9 month old male zebra for sale - he is so cute and friendly, was used for petting zoo | Buy this Horse at Equine.com :lol:


----------



## Wheatermay

No, but I want a zorse, lol.... or zonkey....


----------



## Bellasmom

OMG, that is SUCH a bad idea on so many levels.....zebras do NOT make good pets. They are not just horses with stripes, they are WILD animals. And a stallion as well? I personally think it is downright unethical to advertise this poor animal as just a big cuddly squishy toy.


----------



## MissColors

Chill out Bella. You can train them to ride. You can geld too. They can make good pets with attention and being handled like any other pet. Its cool to disagree but if that was the case we better give up all of our animals. 
_Posted via Mobile Device_


----------



## Bellasmom

Yep, we will have to agree to disagree. IMO, there is a huge difference in keeping a domesticated animal vs a wild animal. A zebra is definitely a wild animal. I have a background in animal control, and also volunteered for years for various rescues. Yes there are the occasional success stories about folks keeping exotic and unconventional animals as pets, but generally it does not work out well for the "pet". Most people do not have the time, knowledge, or commitment needed to successfully keep a zebra. Sure, there have been saddle trained zebras. And you can geld them. But it is not like owning a horse & the ad for this particular zebra "gee, it's sooooo cute and you can bring it in the house!" does not sound like they are exactly committed to finding it a GOOD home. Just my 2 cents.


----------



## WoahHorsie

But really, I would only buy a zebra if I had too much money, time, and patience.
_Posted via Mobile Device_


----------



## Reno Bay

I'd love a zebra...but they are wild animals.

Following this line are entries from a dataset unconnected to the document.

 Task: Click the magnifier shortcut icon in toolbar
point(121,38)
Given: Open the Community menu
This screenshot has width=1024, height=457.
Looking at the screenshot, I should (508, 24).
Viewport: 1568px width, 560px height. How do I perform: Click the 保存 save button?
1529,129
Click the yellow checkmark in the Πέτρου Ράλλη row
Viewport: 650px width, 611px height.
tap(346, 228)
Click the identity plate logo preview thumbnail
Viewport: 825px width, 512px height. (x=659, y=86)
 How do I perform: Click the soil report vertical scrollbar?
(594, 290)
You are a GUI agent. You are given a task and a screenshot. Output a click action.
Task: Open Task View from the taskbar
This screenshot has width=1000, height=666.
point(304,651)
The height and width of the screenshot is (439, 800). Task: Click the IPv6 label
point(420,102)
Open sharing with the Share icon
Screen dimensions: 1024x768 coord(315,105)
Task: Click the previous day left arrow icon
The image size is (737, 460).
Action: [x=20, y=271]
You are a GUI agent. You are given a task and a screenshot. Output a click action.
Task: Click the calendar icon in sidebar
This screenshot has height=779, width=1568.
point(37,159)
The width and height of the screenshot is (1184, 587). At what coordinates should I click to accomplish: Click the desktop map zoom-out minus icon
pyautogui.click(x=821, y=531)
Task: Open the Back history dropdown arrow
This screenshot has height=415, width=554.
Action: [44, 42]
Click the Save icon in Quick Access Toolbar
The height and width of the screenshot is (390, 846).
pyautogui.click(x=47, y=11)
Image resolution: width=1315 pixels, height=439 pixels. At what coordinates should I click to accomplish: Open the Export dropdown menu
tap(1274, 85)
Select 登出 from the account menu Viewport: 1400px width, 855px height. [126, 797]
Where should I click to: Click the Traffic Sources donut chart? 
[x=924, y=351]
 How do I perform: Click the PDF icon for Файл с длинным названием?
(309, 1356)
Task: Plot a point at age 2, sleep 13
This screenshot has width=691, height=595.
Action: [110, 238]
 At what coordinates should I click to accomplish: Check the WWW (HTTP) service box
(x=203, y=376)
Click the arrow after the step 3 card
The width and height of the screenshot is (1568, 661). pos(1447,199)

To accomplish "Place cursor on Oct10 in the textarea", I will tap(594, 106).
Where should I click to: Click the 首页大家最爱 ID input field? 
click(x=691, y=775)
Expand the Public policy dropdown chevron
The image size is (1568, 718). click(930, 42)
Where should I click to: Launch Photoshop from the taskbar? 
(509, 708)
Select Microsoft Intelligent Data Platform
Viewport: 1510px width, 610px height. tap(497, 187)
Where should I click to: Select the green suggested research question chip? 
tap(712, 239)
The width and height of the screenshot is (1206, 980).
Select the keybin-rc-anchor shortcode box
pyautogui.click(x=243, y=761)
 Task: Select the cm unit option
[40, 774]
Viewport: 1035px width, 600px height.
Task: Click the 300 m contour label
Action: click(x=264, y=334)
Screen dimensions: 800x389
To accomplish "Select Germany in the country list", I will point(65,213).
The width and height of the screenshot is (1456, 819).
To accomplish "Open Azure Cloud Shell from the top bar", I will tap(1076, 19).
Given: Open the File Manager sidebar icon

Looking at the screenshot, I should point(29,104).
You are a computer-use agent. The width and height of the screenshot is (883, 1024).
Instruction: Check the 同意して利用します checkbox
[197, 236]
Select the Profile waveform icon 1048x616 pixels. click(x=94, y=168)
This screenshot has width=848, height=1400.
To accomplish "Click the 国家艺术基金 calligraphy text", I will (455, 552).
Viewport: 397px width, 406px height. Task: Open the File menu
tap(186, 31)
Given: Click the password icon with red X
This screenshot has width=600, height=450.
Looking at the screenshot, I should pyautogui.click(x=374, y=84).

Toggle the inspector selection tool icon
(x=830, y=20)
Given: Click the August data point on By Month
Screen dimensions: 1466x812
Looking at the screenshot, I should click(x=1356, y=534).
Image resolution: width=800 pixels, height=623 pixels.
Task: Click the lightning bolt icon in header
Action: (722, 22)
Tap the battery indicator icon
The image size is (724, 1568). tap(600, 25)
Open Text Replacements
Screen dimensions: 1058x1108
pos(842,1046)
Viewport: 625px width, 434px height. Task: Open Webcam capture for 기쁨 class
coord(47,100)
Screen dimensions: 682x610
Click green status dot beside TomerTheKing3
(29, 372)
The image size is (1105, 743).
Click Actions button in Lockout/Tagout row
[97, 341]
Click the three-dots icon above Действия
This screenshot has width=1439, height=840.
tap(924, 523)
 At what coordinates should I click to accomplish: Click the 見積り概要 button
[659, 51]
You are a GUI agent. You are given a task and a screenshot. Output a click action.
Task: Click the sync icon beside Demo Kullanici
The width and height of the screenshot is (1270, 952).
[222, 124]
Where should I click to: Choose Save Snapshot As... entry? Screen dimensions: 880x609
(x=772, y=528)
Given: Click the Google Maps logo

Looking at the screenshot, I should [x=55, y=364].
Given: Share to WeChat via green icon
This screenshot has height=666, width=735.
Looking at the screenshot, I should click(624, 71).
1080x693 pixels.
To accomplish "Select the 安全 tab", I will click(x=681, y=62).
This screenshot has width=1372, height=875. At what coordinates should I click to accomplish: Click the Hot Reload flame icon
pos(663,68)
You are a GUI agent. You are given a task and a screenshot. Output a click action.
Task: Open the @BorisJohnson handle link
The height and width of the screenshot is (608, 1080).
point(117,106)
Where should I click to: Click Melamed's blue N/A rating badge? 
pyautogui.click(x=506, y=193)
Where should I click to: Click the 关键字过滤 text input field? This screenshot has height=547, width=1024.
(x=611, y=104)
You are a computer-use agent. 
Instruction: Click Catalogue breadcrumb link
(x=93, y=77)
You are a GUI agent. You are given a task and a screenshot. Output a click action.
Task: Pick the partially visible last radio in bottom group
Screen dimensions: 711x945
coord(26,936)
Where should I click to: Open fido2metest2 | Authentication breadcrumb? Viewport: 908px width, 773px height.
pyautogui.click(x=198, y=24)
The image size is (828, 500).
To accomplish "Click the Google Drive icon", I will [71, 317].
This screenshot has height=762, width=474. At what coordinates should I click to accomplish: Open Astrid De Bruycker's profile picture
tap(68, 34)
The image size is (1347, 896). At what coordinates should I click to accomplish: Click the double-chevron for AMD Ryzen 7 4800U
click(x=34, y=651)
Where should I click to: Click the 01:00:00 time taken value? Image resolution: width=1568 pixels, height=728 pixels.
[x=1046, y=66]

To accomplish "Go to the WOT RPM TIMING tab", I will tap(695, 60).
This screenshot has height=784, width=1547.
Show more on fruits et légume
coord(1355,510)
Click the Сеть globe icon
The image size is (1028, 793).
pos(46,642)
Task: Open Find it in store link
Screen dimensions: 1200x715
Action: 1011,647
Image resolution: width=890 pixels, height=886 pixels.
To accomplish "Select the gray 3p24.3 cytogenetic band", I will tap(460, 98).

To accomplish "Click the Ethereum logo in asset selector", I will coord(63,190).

On the flip side, we have to remember that ALL of our domesicated animals were once wild and we domesticated them, so why not zebras and the like (as long as people aren't being stupid and trying to have cute little cuddly tigers).


----------



## cmarie

Mustangs are wild animals too but lots of people have them.


----------



## JustDressageIt

No thanks. Zebras have not been domesticated as a species and are MUCH different than training a horse. They're more akin to donkeys with a very strong will, and very strong survival instanct. 
It takes a very understanding person to handle/train a zebra (or donk for that matter.)
_Posted via Mobile Device_


----------



## Bellasmom

Cmarie, mustangs are not wild animals, they are feral. In other words, they are descended from domesticated stock.


----------



## Phly

I know a guy who had a zebra. He says it was a total witch!
_Posted via Mobile Device_


----------



## Celeste

Reno Bay said:


> I'd love a zebra...but they are wild animals.
> 
> On the flip side, we have to remember that ALL of our domesicated animals were once wild and we domesticated them, so why not zebras and the like (as long as people aren't being stupid and trying to have cute little cuddly tigers).


If we start keeping zebras like our ancestors kept horses, and we severely cull and eat all the mean ones like our ancestors did horses, then we could have them domesticated in a few hundred years. As of now, they are not domesticated. They will likely be ok while young, but very unreliable as adults.

Ok, I just now read the ad. If I could consistently get $7,500 for the colts, I would consider raising zebras, tame or not. Sounds like some big money to me.


----------



## Shropshirerosie

Well I just read the ad and he is actually a Zorse (says so on the right hand side by breed).

So Wheatermay you'd better go buy him! :lol:


----------



## SlideStop

I wouldn't mind having a decent one, certainly not going to go hunting for one though. This little guy seems like he's had a decent, yet maybe unconventional, start in life.
_Posted via Mobile Device_


----------



## BlueSpark

This drives me crazy. Wild animal, known to be unpredictable and hard to train, poor conformation as a saddle horse, lets keep it as a pet!!!!

seriously, not my thing. This is right up there with pet kangaroos, foxes and wolves.


----------



## Speed Racer

Shropshirerosie said:


> Well I just read the ad and he is actually a Zorse (says so on the right hand side by breed).


The pictures show a zebra, not a zorse. Plus, they've been treating him like a house pet, which means he's probably rude, obnoxious, and getting difficult to handle because he's uncut.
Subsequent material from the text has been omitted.